PI0 Hanoi Policy Gradient Checkpoint (30k steps)
This is a checkpoint for the PI0 (Physical Intelligence 0) model trained on the Hanoi task using a subtask-based approach with policy gradient methods.
This model was presented in the paper The Price Is Not Right: Neuro-Symbolic Methods Outperform VLAs on Structured Long-Horizon Manipulation Tasks with Significantly Lower Energy Consumption.
Model Details
- Task: Hanoi Tower puzzle (subtask decomposition)
- Training Steps: 30,000
- Model Type: Policy gradient with subtask learning
- Framework: JAX/Flax
- Dataset: hanoi_300_lerobot
- Architecture: Vision-Language-Action model with subtask masking
Key Features
- Subtask Learning: Decomposes Hanoi puzzle into manageable subtasks
- No Masking: Trained without subtask masking for better generalization across subtask boundaries
- Policy Gradient: Uses policy gradient optimization
- End-to-End: Learns from visual observations to actions
Checkpoint Structure
params/: Model parameters
train_state/: Training state
assets/: Additional assets including normalization statistics
_CHECKPOINT_METADATA: Checkpoint metadata
Usage
This checkpoint can be loaded and evaluated using the openpi framework.
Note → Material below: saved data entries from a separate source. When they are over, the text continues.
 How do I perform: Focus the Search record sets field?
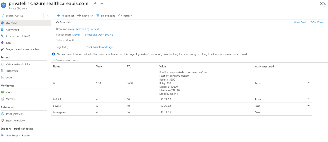coord(185,60)
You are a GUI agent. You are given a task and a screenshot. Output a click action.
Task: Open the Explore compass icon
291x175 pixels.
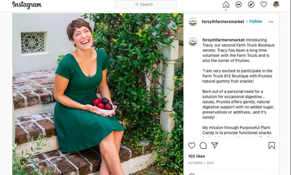pyautogui.click(x=251, y=5)
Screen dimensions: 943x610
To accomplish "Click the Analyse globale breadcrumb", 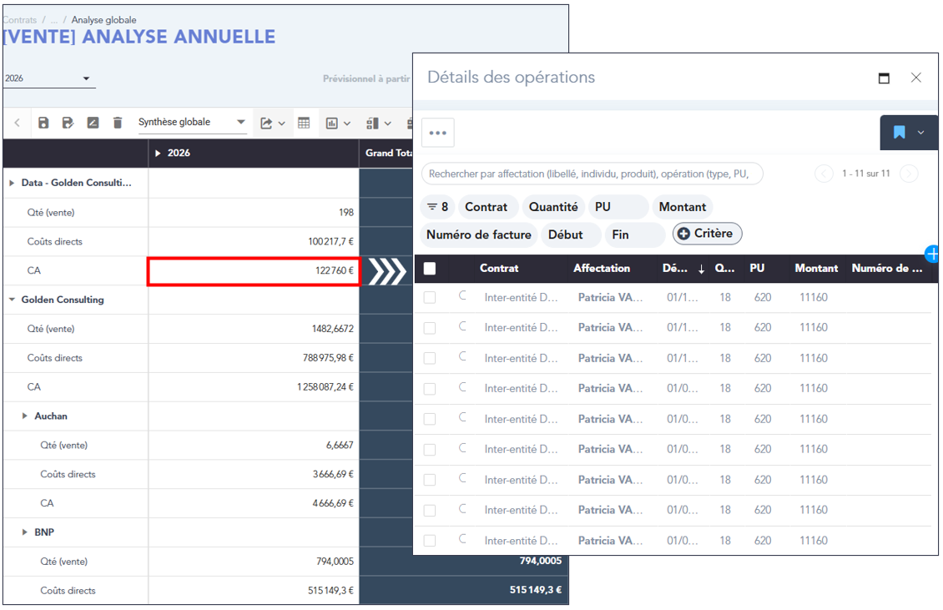I will click(x=103, y=20).
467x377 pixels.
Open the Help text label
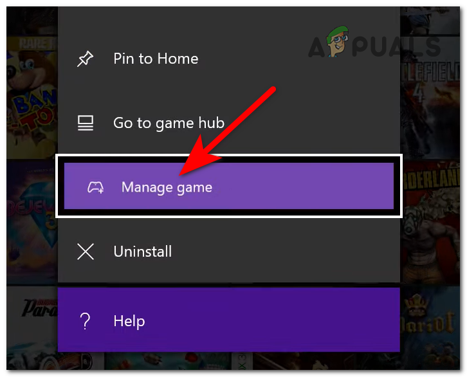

Detailed instructions for running experiments in Robosuite via Docker can be found in the official GitHub repository.
Training Configuration
- Dataset: hanoi_300_lerobot
- Training approach: Subtask-based policy gradient
- Subtask masking: Disabled (no_masking)
- Total training steps: 30,000
- Model: PI0 with subtask decomposition
Technical Details
- Subtask Approach: Decomposes Hanoi puzzle into logical subtasks
- No Masking: Allows model to learn across subtask boundaries
- Policy Gradient: Direct policy optimization without value function
- Vision Input: Processes visual observations from robot cameras (agentview and eye-in-hand)
- Action Output: Generates robot manipulation actions